Aims/hypothesis: Information on the association of hyperinsulinaemia with coronary heart disease (CHD) in patients with Type II (non-insulin-dependent) diabetes is limited and controversial. Therefore, we carried out a prospective study to examine the predictive value of fasting plasma insulin and "hyperinsulinaemia cluster" with regard to the risk of CHD mortality.
Methods: At baseline risk factors for CHD were determined in 902 patients aged 45 to 64 years with Type II diabetes not treated by insulin (499 men and 403 women). These patients were followed up to 7 years for CHD mortality.

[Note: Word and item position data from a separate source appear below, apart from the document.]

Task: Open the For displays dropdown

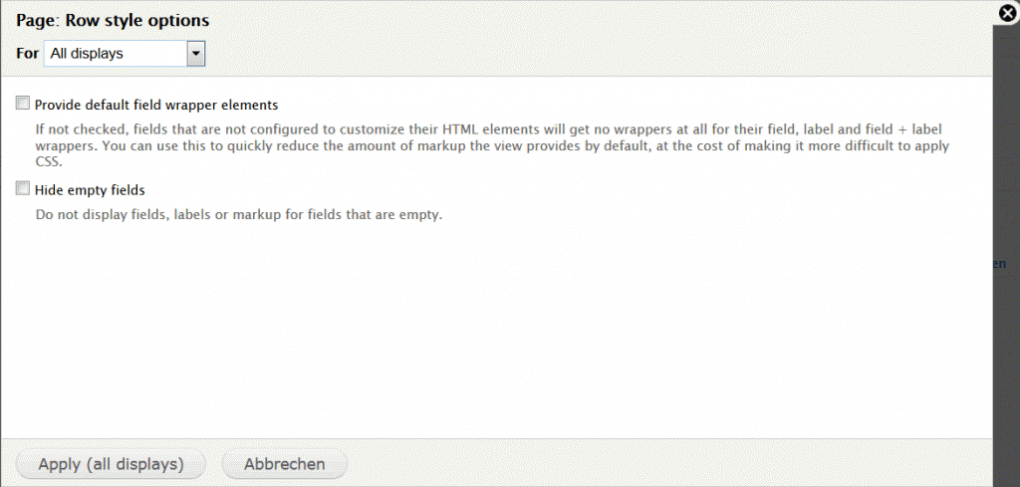Action: pyautogui.click(x=124, y=54)
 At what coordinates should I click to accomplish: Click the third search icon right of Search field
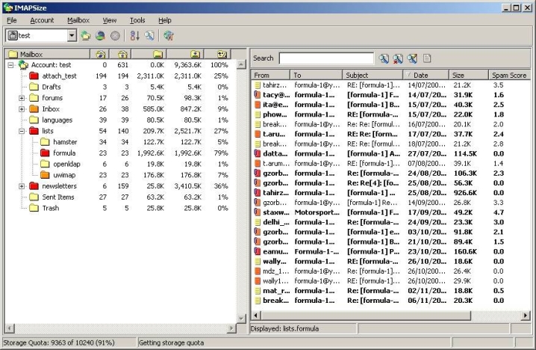[x=412, y=58]
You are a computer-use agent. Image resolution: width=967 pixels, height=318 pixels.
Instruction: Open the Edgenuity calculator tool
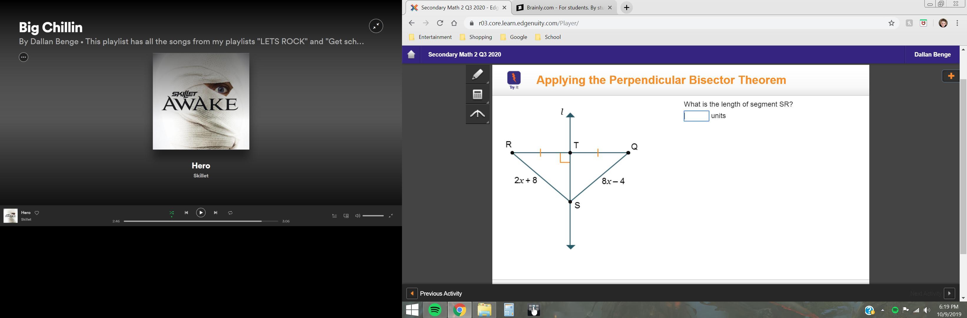pyautogui.click(x=477, y=94)
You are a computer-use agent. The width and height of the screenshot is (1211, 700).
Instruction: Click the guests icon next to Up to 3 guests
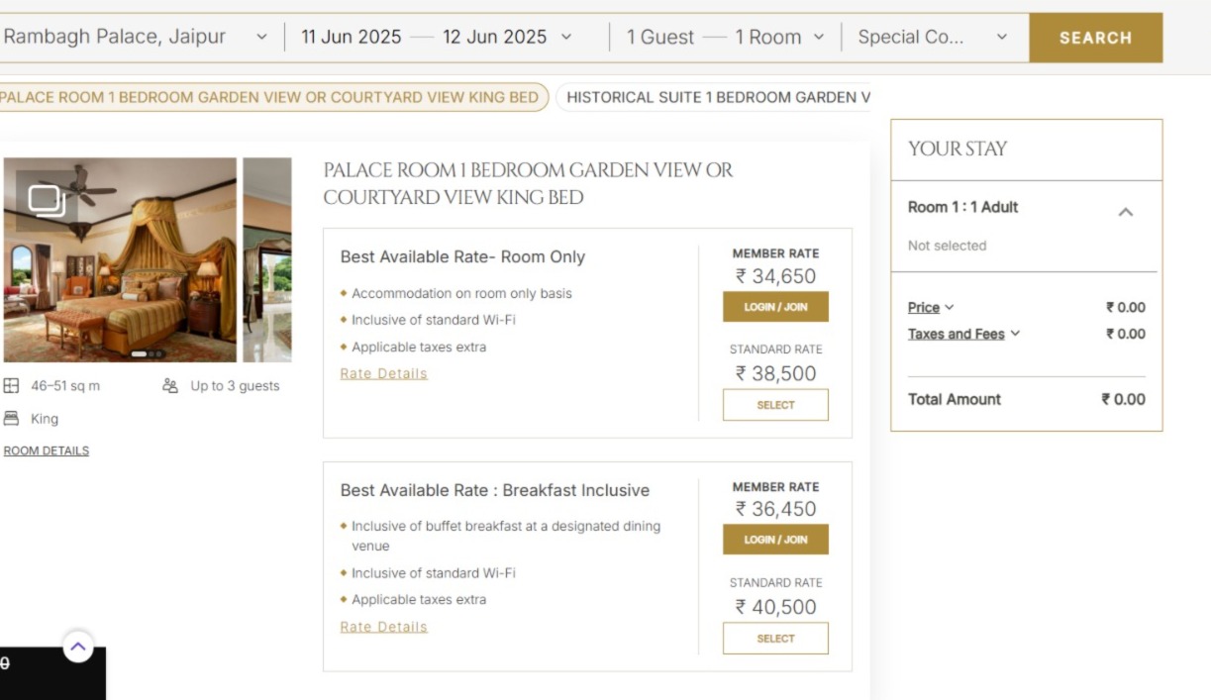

Results: Coronary heart disease mortality (16.2% in men, 9.2% in women) increased significantly in men with increasing plasma insulin tertiles (p = 0.006) and in both sexes combined (p = 0.010) but not in women (p = 0.090). The predictive value of hyperinsulinaemia with regard to death from CHD was independent of conventional cardiovascular risk factors but not of risk factors clustering with hyperinsulinaemia. By applying factor analysis and principal component analysis we showed that "hyperinsulinaemia cluster" (a factor having high positive loadings for body mass index, triglycerides and insulin; and a high negative loading for high-density lipoprotein cholesterol) was predictive of death from CHD in patients with Type II diabetes (hazard ratio with 95% confidence intervals 1.43 (1.18, 1.73), p < 0.001).
Conclusion/interpretation: Our results support the notion that cardiovascular risk factors clustering with endogenous hyperinsulinaemia increase the risk of death from CHD in patients with Type II diabetes not treated with insulin.